AIM OF THE EXERCISE: Check every line below, and copy those that include "agent".

Stored items
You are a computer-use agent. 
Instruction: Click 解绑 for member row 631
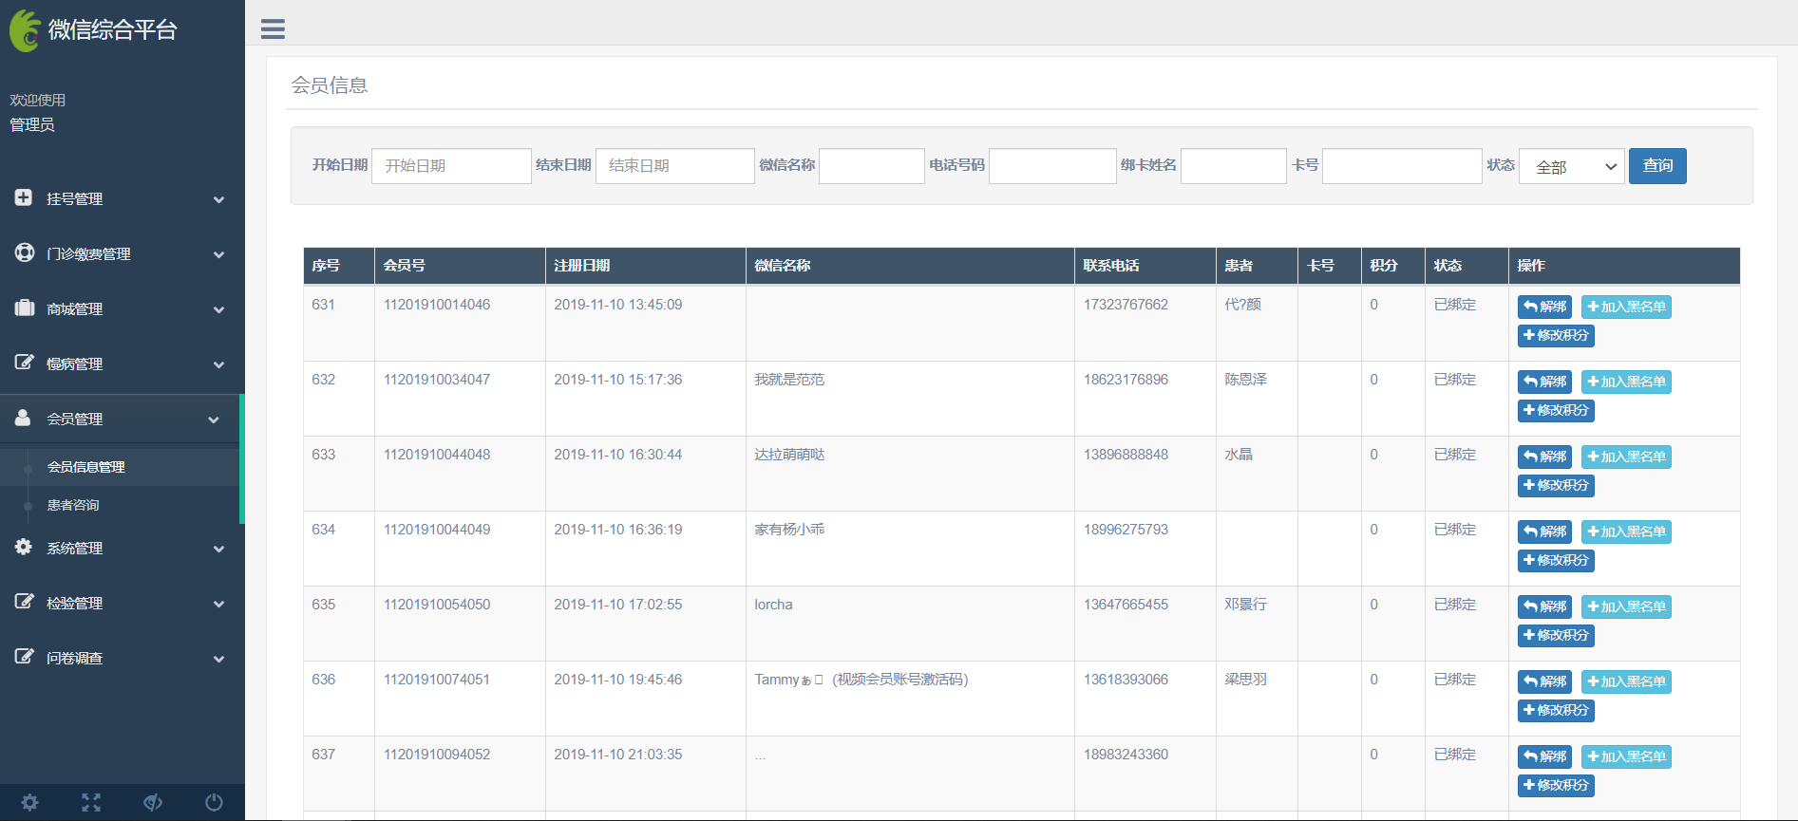click(x=1544, y=307)
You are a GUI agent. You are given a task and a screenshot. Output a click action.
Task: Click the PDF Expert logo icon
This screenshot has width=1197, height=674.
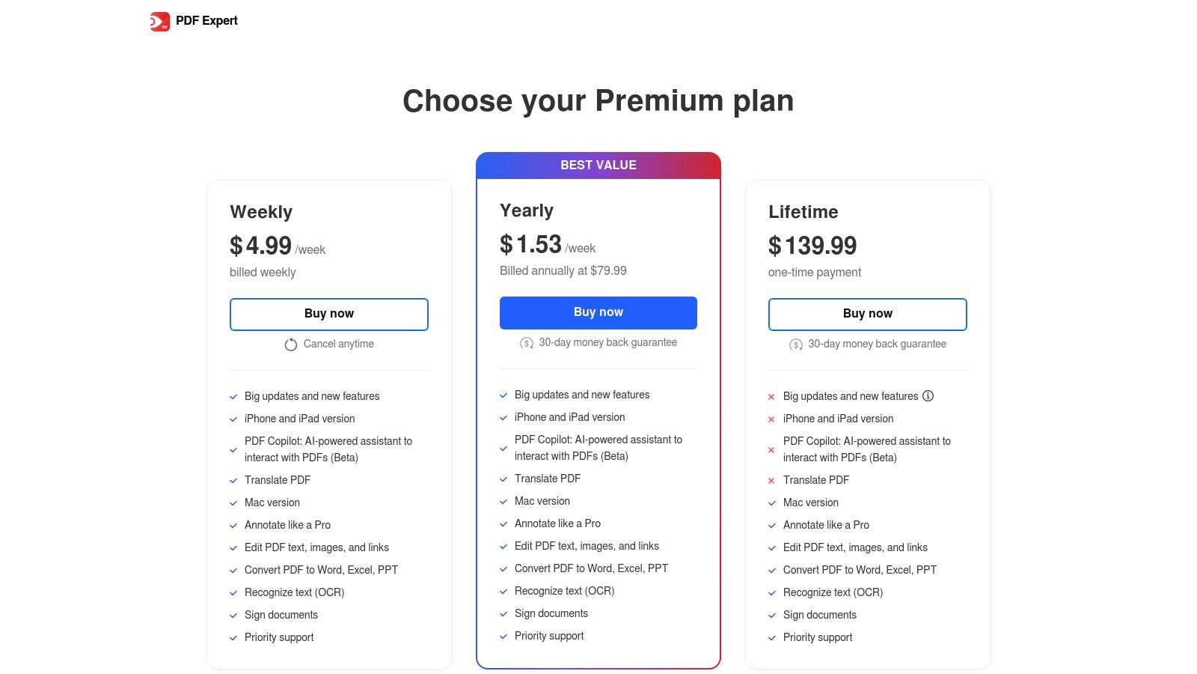pos(159,22)
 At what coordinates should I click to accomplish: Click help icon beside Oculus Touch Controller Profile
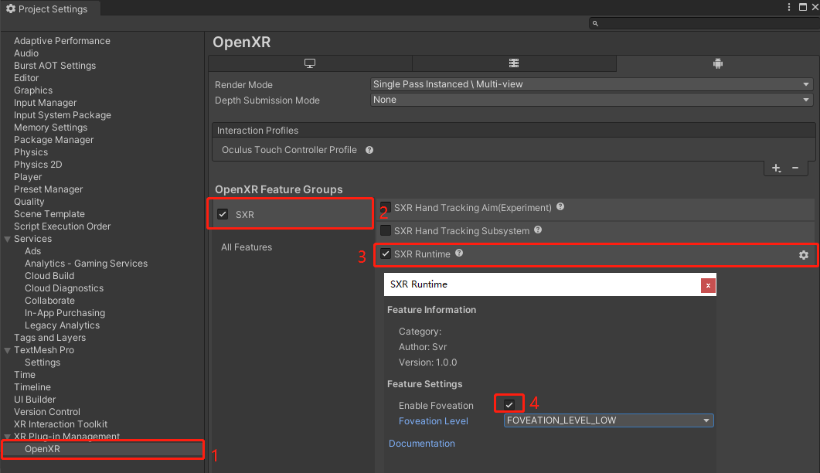369,150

TASK SOLUTION:
You are a computer-use agent. 
You are a GUI agent. You are given a task and a screenshot. Output a click action.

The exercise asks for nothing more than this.